**ASSIGNMENT**
An exact copy of every record is needed.

──────── DATA UNDER STUDY

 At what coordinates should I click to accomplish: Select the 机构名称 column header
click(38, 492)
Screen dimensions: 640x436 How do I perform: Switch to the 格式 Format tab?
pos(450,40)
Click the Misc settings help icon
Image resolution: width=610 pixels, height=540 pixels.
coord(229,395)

────────────────

**YOUR SOLUTION**
 At what coordinates should I click to accomplish: Select the 机构名称 column header
click(38, 492)
Screen dimensions: 640x436 How do I perform: Switch to the 格式 Format tab?
pos(450,40)
Click the Misc settings help icon
Image resolution: width=610 pixels, height=540 pixels.
coord(229,395)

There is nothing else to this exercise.